Announcing sbt-energymonitor

Announcing sbt-energymonitor

Today we’re pleased to announce the first release of sbt-energymonitor, a plugin for tracking energy consumption during Scala build tasks.

The purpose of the plugin is to provide sbt tasks for sampling energy consumption before and after running other tasks, so you can see how much energy your tests take. For example, in a toy repository I created for learning about droste, when I run energyMonitorPreSample;test;energyMonitorPostSample, I see:

sbt:droste-playground> energyMonitorPreSample;test;energyMonitorPostSample
[success] Total time: 0 s, completed Mar 3, 2022, 8:38:09 AM
  + solve the sample puzzle with explicit recursion 0.011s
  + solve the sample puzzle with rec schemes 0.013s
[info] Passed: Total 2, Failed 0, Errors 0, Passed 2
[success] Total time: 0 s, completed Mar 3, 2022, 8:38:09 AM
[info]  During CI attempt -1, this run consumed power from 4 CPU cores.
[info]  The total energy consumed in joules was 4.17.
[info]  In the sampling period, mean power consumption was 31.14 watts.
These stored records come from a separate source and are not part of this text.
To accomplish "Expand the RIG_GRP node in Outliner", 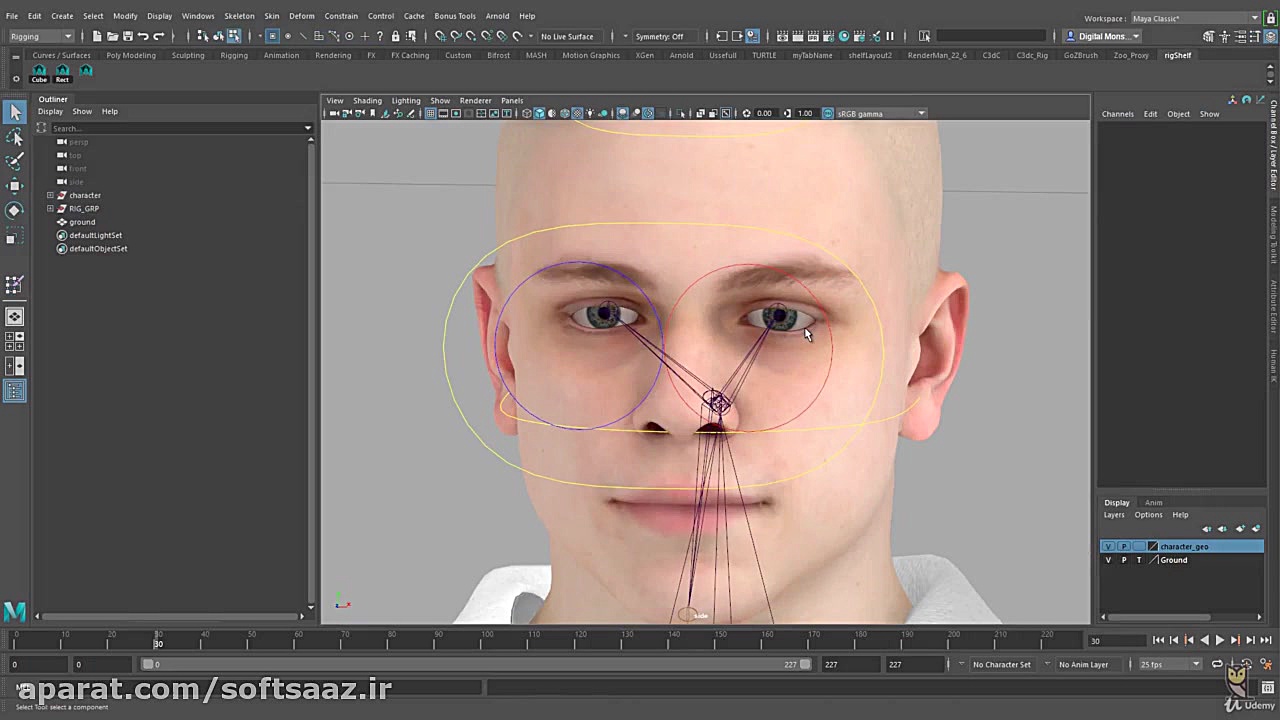I will (50, 208).
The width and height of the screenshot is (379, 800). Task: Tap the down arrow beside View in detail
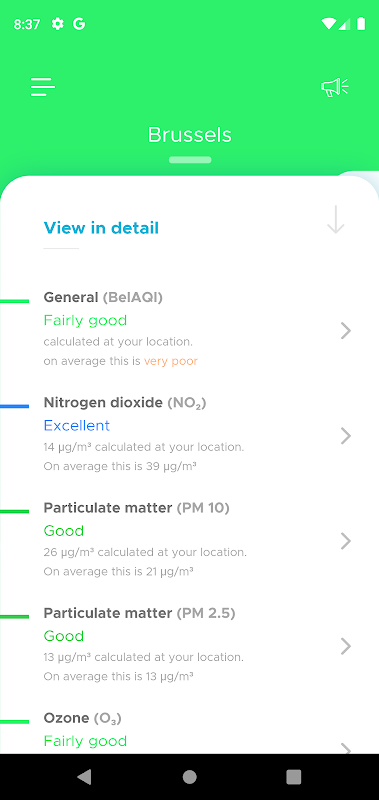336,219
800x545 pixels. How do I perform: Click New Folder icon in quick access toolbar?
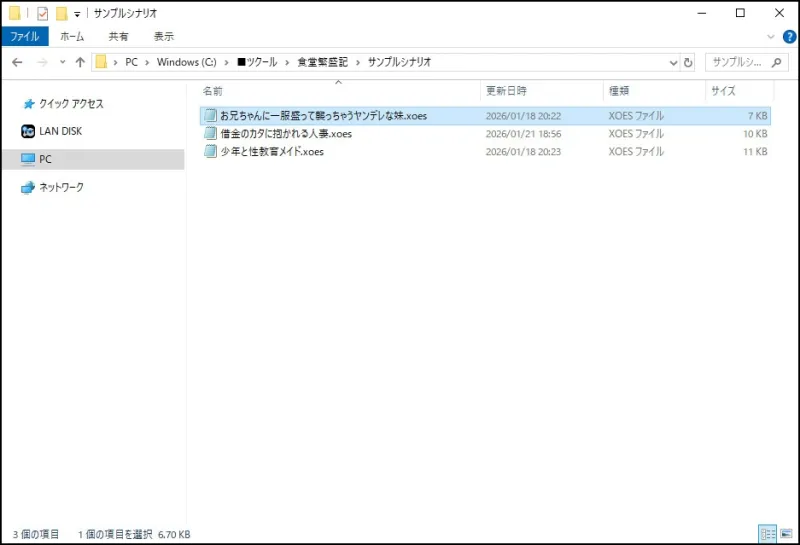(x=61, y=13)
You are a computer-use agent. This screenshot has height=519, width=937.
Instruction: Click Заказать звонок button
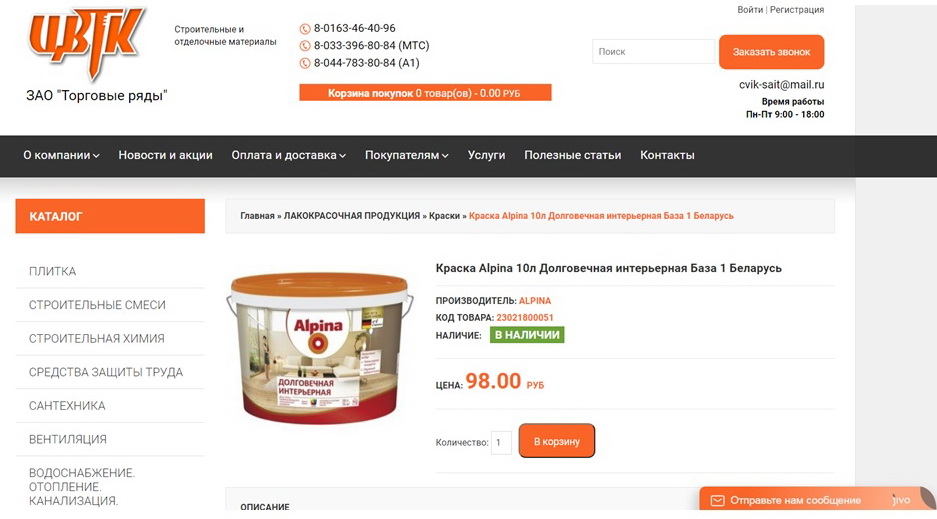pyautogui.click(x=771, y=52)
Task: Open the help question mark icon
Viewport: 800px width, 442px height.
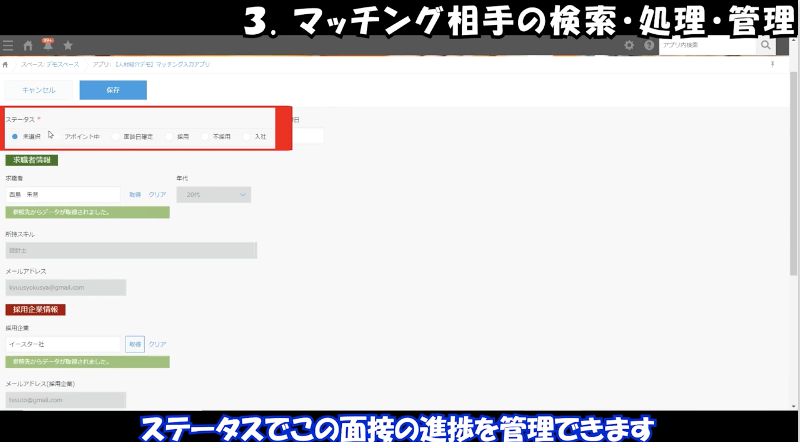Action: coord(649,45)
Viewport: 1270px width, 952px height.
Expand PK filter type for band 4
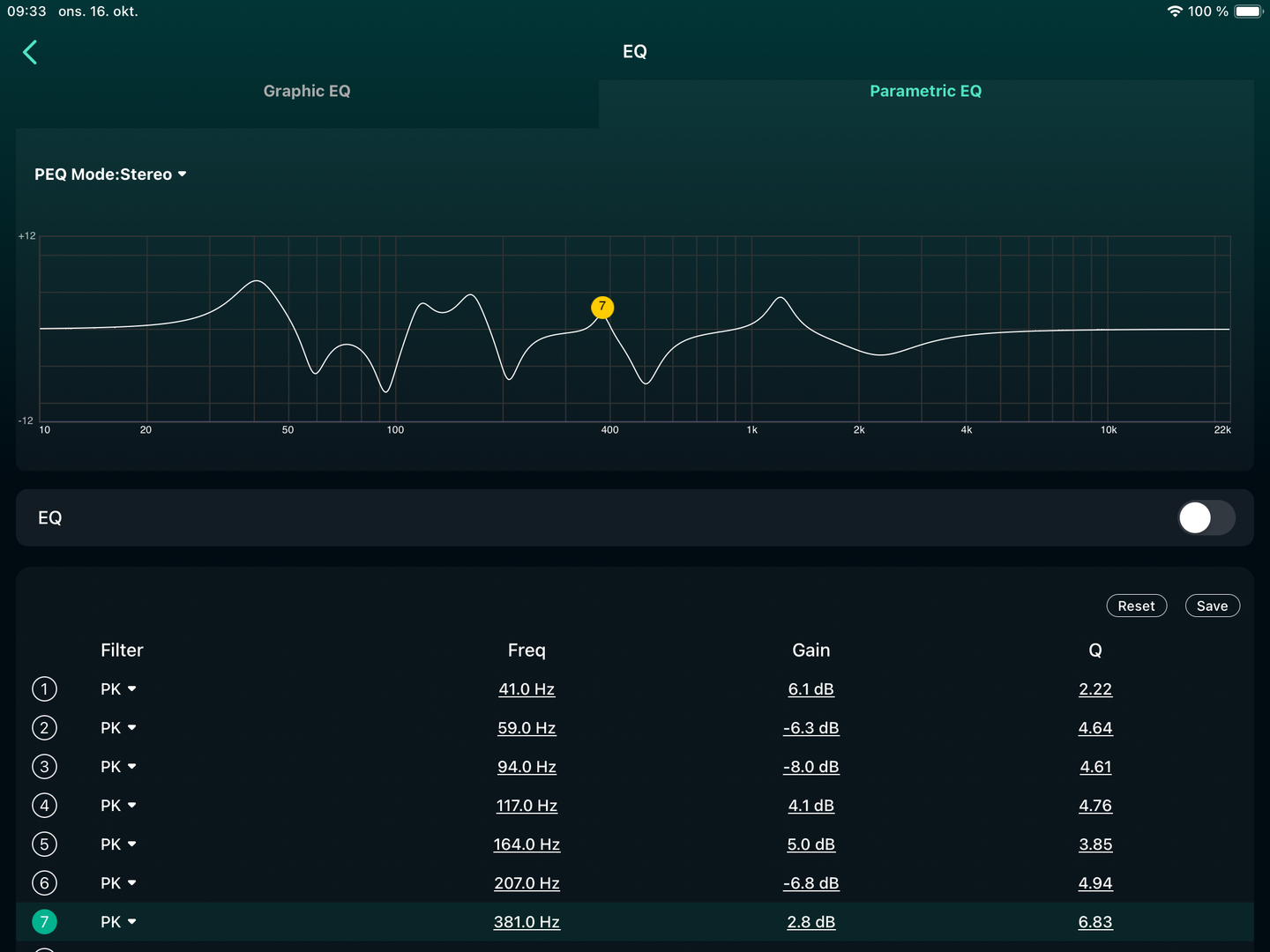118,806
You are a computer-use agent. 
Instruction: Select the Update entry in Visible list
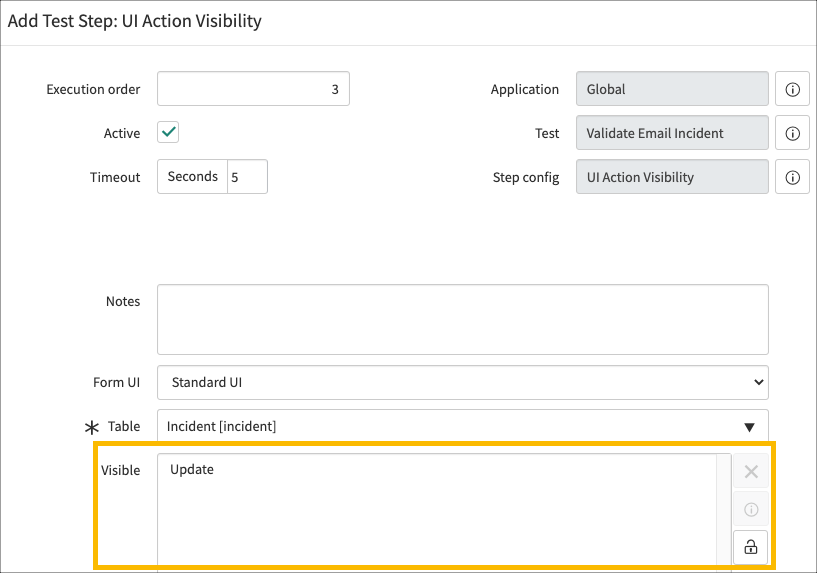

To get it, you can add it as an sbt plugin in your project/plugins.sbt file like so:

addSbtPlugin("com.47deg" % "sbt-energymonitor" % "0.1.3")

This plugin follows in the footsteps of benchmarking work done by the Green Software Lab and extensions to that work done by Julien Richard-Foy and Wojciech Mazur at The Scala Center.

So is it time now to measure all the things? Maybe not! There are quite a few caveats for using this plugin.


The first is that, because it uses data from RAPL, you can only run the plugin on computers with an Intel processor. That’s not terrible, given Intel’s prevalence in laptops, desktops, and server environments.

The second caveat though is that you can’t run the plugin on a Mac or in the Windows Subsystem for Linux. Neither MacOS nor WSL has the modules available for obtaining power information from RAPL, so you’ll need an actual Linux laptop. Maybe this limitation will tip the scales in the silly tech Twitter argument of the week.

So, ok, we’ve knocked out WSL and MacOS and non-Intel processors . . . but it’s

  1. It’s never been easier to spin up an Ubuntu VM in the cloud, and a lot of cloud providers offer VMs running on Intel CPUs; what about those? Well, the third caveat is that virtualization also causes problems for running the plugin. I wrote a comment about that in the PR adding the sampling tasks, but the short version is that, even on AWS EC2 instances that definitely have RAPL available, you still can’t make the calls.

So what can you do?

All those caveats aside, it’s still exciting to be able to measure energy consumption during test runs. Having the data available means you can ask questions like, “Suppose I ask Scalacheck for 20 examples instead of 100. How much less energy would I consume?” Over time, something like best practices for sustainable Scala might emerge based on energy utilization in non-benchmark code.

Next steps

Since power consumption will vary with the particulars of your computer’s hardware, results won’t be comparable between developers on your team, and centralized single source of truth energy statistics won’t be a possibility until it’s easy to measure in a continuous integration setting.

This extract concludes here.